Unfortunately, big companies using big compute tend to get far more than their fair share of publicity. This can lead to AI commentators coming to the conclusion that only big companies can compete in the most important AI research. For instance, following Tencent’s recent paper, OpenAI’s Jack Clark claimed “for all the industries talk about democratization it’s really the case that advantages accrue to people with big computers”. OpenAI (and Jack Clark) are working to democratize AI, such as through the excellent OpenAI Scholars program and Jack’s informative Import AI newsletter; however, this misperception that success in AI comes down to having bigger computers can distort the research agenda.
I’ve seen variants of the “big results need big compute” claim continuously over the last 25 years. It’s never been true, and there’s no reason that will change. Very few of the interesting ideas we use today were created thanks to people with the biggest computers. Ideas like batchnorm, ReLU, dropout, adam/adamw, and LSTM were all created without any need for large compute infrastructure. And today, anyone can access massive compute infrastructure on demand, and pay for just what they need. Making deep learning more accessible has a far higher impact than focusing on enabling the largest organizations - because then we can use the combined smarts of millions of people all over the world, rather than being limited to a small homogeneous group clustered in a couple of geographic centers.

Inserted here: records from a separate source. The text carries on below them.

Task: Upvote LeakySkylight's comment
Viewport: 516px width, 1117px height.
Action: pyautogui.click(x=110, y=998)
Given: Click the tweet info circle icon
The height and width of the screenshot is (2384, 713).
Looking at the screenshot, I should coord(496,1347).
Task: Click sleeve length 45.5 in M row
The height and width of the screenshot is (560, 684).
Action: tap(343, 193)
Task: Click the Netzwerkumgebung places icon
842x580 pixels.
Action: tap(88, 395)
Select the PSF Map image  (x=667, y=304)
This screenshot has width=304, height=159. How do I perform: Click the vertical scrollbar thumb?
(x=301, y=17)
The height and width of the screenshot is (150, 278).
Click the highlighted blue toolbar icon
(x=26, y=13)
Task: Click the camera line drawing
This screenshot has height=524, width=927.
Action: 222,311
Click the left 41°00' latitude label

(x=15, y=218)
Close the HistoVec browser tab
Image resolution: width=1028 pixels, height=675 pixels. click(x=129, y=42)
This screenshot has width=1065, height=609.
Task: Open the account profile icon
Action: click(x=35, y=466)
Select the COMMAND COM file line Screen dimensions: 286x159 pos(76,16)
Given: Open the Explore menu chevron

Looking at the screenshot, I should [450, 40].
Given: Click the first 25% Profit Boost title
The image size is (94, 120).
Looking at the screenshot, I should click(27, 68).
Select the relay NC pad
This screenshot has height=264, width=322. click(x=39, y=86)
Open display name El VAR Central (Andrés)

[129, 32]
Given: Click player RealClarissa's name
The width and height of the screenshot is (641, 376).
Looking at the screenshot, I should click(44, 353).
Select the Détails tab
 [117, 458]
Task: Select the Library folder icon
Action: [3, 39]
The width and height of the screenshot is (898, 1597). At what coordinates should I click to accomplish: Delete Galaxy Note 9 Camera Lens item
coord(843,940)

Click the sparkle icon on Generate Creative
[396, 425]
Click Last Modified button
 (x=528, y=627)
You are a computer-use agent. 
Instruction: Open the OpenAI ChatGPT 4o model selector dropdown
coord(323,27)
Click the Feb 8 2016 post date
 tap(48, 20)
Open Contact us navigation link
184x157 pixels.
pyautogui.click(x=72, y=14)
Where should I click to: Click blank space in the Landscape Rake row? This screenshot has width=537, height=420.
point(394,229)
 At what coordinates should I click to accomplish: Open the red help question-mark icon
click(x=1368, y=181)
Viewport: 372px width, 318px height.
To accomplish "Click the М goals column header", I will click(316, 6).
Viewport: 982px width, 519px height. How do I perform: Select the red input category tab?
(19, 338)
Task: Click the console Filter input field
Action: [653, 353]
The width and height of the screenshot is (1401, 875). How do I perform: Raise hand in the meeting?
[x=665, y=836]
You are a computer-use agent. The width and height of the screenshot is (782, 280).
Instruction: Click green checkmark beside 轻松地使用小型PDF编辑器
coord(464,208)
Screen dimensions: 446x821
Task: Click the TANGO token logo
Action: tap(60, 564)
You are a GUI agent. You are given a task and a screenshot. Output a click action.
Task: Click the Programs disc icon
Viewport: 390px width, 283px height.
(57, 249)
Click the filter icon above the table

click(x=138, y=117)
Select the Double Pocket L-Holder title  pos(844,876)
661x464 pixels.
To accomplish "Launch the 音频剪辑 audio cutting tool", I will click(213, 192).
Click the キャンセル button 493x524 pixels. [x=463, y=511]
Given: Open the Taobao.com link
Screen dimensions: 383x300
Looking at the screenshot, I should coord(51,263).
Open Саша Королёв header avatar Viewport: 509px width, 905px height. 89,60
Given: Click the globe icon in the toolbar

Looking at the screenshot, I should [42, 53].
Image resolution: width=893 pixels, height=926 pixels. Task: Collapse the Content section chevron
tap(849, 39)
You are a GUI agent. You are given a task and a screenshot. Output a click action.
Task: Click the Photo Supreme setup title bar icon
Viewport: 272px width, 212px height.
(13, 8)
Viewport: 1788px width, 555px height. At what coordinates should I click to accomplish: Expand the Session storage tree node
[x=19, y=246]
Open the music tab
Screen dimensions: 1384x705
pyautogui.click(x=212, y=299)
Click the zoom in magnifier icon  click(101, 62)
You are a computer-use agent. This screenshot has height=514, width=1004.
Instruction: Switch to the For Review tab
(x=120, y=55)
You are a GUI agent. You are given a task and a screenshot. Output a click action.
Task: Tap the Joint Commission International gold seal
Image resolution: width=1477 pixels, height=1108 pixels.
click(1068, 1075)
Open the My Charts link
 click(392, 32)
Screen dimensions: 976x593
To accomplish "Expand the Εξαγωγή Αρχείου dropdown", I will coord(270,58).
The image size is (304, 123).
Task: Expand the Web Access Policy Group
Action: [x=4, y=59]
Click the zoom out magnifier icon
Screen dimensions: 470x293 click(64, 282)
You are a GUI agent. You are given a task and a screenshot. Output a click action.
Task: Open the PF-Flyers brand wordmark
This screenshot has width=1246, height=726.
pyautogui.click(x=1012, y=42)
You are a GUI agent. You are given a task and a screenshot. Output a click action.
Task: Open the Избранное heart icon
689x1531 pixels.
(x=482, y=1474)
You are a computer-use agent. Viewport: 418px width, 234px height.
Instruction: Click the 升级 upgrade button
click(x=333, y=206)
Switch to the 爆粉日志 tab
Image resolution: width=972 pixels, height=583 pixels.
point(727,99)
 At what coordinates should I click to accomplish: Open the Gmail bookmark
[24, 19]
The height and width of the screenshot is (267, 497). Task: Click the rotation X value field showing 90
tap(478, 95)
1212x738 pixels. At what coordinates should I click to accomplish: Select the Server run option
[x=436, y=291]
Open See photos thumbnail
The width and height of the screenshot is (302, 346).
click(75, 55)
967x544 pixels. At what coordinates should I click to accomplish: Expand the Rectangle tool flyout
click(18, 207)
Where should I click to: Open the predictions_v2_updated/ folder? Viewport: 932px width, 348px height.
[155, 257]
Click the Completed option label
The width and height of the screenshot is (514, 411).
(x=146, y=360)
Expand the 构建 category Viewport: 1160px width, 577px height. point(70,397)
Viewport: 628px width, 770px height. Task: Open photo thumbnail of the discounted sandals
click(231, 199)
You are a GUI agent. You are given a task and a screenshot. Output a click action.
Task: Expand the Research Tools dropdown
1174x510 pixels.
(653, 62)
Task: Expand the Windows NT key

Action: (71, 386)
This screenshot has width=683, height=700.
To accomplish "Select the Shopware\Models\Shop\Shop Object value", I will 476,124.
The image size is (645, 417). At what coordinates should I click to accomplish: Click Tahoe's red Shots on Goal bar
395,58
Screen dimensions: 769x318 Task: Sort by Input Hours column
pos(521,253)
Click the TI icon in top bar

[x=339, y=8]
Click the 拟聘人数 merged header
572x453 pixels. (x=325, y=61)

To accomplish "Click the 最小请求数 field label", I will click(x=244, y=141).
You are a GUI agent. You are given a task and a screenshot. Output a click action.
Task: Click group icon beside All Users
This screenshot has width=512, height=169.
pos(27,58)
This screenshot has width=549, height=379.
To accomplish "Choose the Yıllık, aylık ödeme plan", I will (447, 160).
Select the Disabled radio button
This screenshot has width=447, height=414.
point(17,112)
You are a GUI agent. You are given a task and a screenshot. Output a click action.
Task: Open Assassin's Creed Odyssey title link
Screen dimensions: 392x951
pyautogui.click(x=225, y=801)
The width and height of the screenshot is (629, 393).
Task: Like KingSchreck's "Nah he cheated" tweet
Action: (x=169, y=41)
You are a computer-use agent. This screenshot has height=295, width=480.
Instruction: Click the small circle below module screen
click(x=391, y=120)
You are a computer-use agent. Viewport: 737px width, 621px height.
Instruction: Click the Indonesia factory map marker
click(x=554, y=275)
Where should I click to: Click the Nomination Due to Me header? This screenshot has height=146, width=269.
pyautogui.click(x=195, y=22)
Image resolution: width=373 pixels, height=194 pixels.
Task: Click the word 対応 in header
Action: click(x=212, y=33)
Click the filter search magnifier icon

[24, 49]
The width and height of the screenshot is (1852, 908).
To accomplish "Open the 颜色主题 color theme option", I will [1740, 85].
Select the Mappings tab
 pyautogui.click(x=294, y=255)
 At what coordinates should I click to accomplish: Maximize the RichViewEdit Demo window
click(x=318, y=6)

We’re in the process of incorporating all of the best practices used in this project directly into the fastai library, including automating the selection of hyper-parameters for fast and accurate training.
And we’re not even done yet - we have some ideas for further simple optimizations which we’ll be trying out. We don’t know if we’ll hit the sub seven minute mark of Tencent, since they used a faster network than AWS provides, but there’s certainly plenty of room to go faster still.
Special thanks to the AWS and PyTorch teams who helped us by patiently answering our questions throughout this project, and for the wonderfully pragmatic products that they’ve made available for everyone to use!